===== WORKING DATA =====

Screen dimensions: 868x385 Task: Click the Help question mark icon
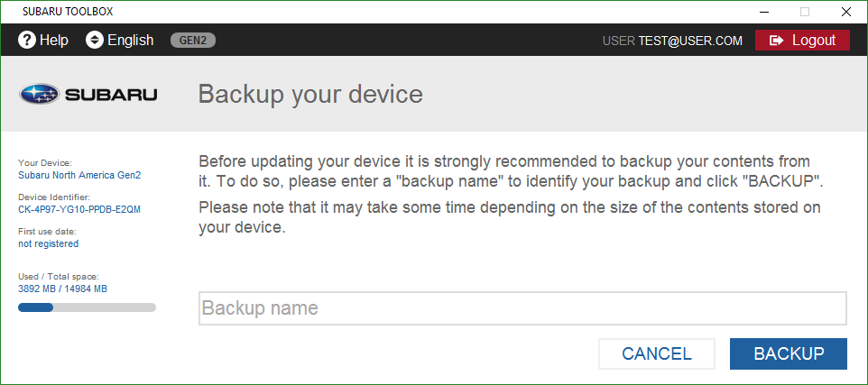pos(26,40)
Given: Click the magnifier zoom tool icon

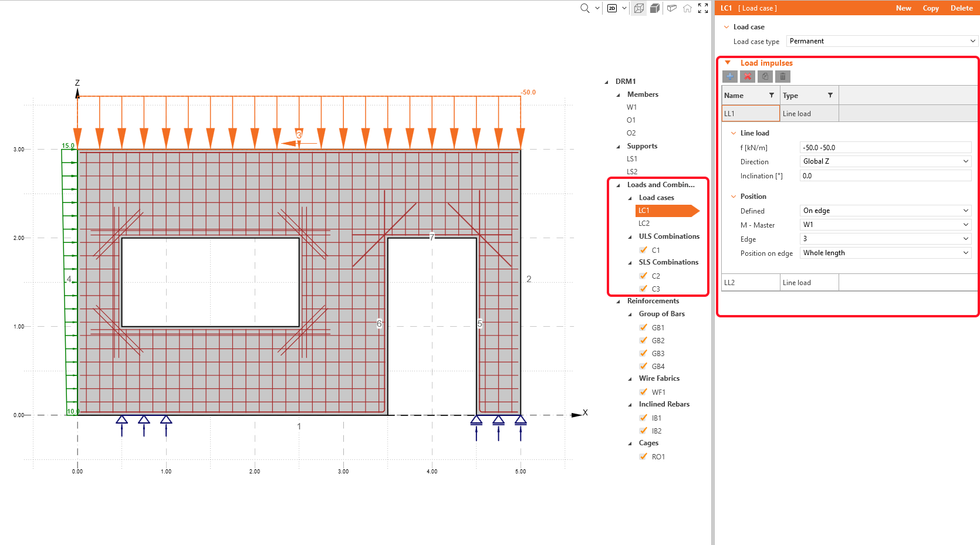Looking at the screenshot, I should click(584, 8).
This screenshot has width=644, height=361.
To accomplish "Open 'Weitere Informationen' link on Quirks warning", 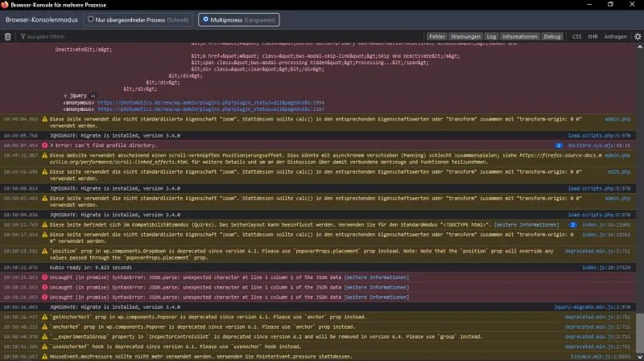I will click(x=526, y=225).
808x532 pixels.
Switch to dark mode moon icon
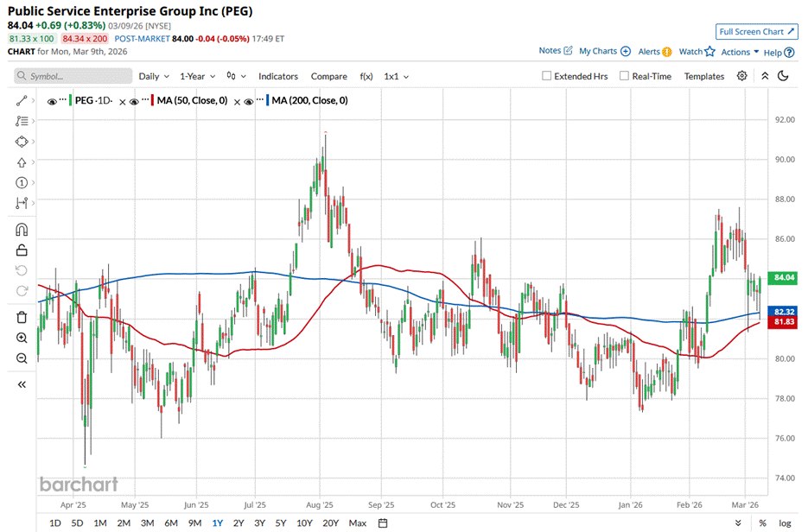(783, 76)
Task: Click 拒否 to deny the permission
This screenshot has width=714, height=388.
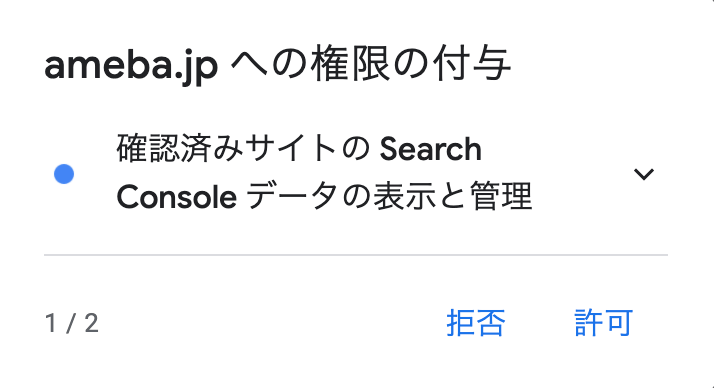Action: click(x=476, y=323)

=====

* WHAT TO PRODUCE
Where the line with "808x532 pixels." appears in the entries above, begin there and restate every line to the end word for word, minus the pictures.

* FINAL ANSWER
808x532 pixels.
Switch to dark mode moon icon
(783, 76)
Task: Click 拒否 to deny the permission
This screenshot has width=714, height=388.
Action: click(x=476, y=323)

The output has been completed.